Adam Smith, a pioneer of political economy has predicted the essence of industrialism, that is the division of labour. He argued that, businesses will be much more profitable by splitting tasks formerly accomplished by one person in a single day, into many discrete tasks carried out by multiple people over their whole careers. Which is the reason why you would hear titles such as Senior Channel Executive or Chocolate Beer Specialist. This was the fast track industrialism, you could put 100 people in a room of 1000 square meter, mark a line for everyone, define what they are going to do, and build your product line and produce the same product thousand times a day.
Assuming you have hired all the required skill sets, how would you create a production line for software development? Software development is a complex process because you can not draw the production line because software engineers are knowledge workers and the knowledge worker’s primary task is non-routine problem-solving. Therefore, creating teams and building barriers between them creates a gap of knowledge, the knowledge, that is in the gap and not shared properly, is required to solve certain kind of problems that arise while developing software.

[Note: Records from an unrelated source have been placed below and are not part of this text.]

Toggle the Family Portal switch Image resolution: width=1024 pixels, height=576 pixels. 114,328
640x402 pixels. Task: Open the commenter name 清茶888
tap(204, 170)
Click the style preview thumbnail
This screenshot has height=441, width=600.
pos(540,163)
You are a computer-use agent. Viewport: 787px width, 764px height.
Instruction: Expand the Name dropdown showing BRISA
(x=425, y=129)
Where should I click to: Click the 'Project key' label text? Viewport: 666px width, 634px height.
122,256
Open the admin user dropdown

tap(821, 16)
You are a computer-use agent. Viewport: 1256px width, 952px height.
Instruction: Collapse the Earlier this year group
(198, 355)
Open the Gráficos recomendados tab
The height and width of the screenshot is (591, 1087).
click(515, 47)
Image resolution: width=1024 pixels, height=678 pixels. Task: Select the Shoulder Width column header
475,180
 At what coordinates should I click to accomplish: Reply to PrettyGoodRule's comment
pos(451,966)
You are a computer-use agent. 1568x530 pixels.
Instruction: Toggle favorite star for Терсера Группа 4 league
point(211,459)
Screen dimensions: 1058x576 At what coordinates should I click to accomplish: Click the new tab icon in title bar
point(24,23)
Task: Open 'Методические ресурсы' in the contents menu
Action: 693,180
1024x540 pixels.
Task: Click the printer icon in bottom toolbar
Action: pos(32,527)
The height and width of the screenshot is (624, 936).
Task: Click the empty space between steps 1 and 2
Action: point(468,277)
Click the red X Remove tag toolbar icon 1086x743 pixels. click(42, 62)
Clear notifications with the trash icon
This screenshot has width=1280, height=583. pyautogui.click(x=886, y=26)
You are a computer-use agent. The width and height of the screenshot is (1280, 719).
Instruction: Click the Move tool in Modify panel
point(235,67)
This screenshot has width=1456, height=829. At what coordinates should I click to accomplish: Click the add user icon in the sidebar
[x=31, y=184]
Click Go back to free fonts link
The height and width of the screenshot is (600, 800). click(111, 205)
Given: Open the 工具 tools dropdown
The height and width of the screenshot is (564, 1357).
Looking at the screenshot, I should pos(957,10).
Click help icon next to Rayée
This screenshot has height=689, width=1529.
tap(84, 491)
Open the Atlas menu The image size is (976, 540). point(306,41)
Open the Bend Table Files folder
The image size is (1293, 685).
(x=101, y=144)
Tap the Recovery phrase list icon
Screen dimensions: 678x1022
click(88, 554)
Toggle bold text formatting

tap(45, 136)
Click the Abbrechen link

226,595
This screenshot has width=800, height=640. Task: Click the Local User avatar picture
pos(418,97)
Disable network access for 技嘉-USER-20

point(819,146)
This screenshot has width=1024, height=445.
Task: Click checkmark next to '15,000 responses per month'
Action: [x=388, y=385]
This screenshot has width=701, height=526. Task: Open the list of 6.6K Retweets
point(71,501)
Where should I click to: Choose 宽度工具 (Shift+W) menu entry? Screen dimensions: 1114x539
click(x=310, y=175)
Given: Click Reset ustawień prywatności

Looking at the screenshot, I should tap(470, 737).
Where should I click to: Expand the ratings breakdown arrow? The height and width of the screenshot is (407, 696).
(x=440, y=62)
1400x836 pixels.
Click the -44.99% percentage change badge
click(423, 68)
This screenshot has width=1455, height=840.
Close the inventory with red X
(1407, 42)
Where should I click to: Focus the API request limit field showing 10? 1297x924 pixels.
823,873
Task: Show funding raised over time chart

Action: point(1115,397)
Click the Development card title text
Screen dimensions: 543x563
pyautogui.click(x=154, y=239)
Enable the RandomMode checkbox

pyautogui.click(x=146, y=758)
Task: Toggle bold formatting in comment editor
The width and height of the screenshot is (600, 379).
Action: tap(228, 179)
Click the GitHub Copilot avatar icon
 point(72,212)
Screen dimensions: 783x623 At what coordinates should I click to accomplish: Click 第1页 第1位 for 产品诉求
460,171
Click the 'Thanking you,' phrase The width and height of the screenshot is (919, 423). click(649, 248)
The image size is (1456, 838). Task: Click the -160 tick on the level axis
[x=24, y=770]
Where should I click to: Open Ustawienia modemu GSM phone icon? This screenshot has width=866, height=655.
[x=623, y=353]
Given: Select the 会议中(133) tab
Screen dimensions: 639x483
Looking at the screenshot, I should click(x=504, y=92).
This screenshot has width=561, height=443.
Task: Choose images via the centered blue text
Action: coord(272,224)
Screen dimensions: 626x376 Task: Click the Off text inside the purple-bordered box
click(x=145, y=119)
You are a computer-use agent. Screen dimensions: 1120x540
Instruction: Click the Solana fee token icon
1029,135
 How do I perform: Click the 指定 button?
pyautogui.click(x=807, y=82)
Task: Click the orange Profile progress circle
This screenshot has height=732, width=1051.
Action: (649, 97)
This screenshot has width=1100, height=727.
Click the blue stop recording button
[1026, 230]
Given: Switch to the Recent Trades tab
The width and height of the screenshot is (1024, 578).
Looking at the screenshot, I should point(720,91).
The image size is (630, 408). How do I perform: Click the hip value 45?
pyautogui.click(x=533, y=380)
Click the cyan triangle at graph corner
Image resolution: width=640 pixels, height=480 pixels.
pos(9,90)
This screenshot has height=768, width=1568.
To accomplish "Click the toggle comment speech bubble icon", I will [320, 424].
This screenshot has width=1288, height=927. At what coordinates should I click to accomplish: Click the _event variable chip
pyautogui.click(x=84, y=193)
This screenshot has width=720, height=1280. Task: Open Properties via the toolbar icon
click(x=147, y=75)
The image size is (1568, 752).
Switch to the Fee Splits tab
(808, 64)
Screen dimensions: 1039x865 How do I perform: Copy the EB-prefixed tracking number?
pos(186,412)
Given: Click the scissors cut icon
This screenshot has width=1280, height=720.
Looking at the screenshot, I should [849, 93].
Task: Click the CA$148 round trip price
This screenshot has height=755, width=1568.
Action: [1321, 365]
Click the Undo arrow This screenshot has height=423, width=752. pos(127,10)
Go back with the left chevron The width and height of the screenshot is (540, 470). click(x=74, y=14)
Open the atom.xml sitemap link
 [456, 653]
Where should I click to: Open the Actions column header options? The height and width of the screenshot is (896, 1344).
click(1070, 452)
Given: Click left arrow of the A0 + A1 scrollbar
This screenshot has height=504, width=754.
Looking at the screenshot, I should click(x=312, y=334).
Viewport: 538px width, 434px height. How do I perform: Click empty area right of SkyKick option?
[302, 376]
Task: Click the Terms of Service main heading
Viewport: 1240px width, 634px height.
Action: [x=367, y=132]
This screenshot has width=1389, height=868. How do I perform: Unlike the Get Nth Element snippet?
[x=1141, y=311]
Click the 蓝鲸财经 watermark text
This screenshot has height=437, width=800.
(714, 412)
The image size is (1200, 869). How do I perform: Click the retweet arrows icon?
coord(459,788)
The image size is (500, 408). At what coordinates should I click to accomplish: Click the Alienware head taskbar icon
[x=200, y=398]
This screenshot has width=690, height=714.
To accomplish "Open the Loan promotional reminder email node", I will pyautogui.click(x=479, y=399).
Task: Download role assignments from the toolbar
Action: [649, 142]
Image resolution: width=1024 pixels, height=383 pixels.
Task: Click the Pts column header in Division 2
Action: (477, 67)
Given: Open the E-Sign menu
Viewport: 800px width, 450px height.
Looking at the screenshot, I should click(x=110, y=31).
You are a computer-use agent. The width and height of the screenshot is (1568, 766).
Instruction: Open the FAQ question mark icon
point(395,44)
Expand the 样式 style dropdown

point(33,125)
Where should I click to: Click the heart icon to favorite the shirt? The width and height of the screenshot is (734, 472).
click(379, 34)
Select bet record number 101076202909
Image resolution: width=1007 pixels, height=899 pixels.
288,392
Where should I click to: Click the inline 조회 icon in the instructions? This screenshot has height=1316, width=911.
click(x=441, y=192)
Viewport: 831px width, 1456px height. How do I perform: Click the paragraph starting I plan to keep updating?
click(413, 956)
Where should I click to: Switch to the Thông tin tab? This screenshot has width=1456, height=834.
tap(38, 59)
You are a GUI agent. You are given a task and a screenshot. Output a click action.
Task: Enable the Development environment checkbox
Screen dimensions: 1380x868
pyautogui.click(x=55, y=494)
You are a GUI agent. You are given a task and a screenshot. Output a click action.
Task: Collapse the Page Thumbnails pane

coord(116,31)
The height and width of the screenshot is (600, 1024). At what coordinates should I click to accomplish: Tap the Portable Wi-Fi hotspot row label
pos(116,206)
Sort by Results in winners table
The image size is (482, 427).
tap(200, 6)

For instance, if a team of software developers builds a software, another team tests this software and another team takes care of delivering the software. The gap between each team creates problems that causes software to be either delivered too late or with problems. As an example, big companies with hundred of engineers, change management is a bureaucratic pain, which takes up to 3 to 4 months to update something small that probably takes less than 15 seconds. The reason behind this delay is, people who develop software are not the same ones who put it into the production. As a result, deployment of the new applications is risky, because the operation team does not like to take the risk, as it is their job to keep to system stable. If something goes wrong, developers argue that either it works on their machine (my favourite sentence!) or it works in the development environment. There are many other problems as such, the source of many problems are creating squads out of Engineers which are afraid of each other and keep fighting about whose fault is the latest mistake. The question is: How can it be solved?
Recently, there has been a new method of software delivery and maintenance, a method called DevOps. DevOps is a combination of the words development and operation, which simply states that in software development and operation teams should be closely integrated. The ultimate goal is to set a close collaborative working relationship between everyone involved in the software delivery in order to get the software into the production faster, less error prone, and more reliable.
DevOps are not the revolution of the developers who take the control of everything. It is the reconciliation by doing the obvious one, building the software together. Now imagine the environment which people, who develop software, are responsible for delivering the software. This does not mean installing a web server on a local machine and running the software on it. It means knowing how to bring the software that you have developed into the production. The tasks are quite challenging such as setting up the network, the security, maintaining the databases, monitoring, release management, etc. And, yes Adam Smith was right, the more specialised the workforces are, the richer the economies will get. In DevOps scenario, you need operation people right next to developers to build software together, release it together, maintain it together. When developers become aware of the ‘how software runs’ on actual system, they can develop better software, when operations know the reasoning behind the decision that developers took, operation team can build better environments that are needed for the software.
Upshot!
There are of course problems with this method, as in any method. Nevertheless, benefits outweigh the problems, such as continues software delivery, faster delivery of features, improved communication, stable environment. I do work in a similar environment and I, for one, believe it to be an effective way of developing and delivering software products. So if this is the case, can you still argue that DevOps are good or bad? Well, this is not a single size fits all solution, there are people and environmental factors involved in the situation. If both are right, meaning if the work environment has diverse and good skill set and which nurtures their developers by trusting them to do failures, this method can be applied. If not, better try something else.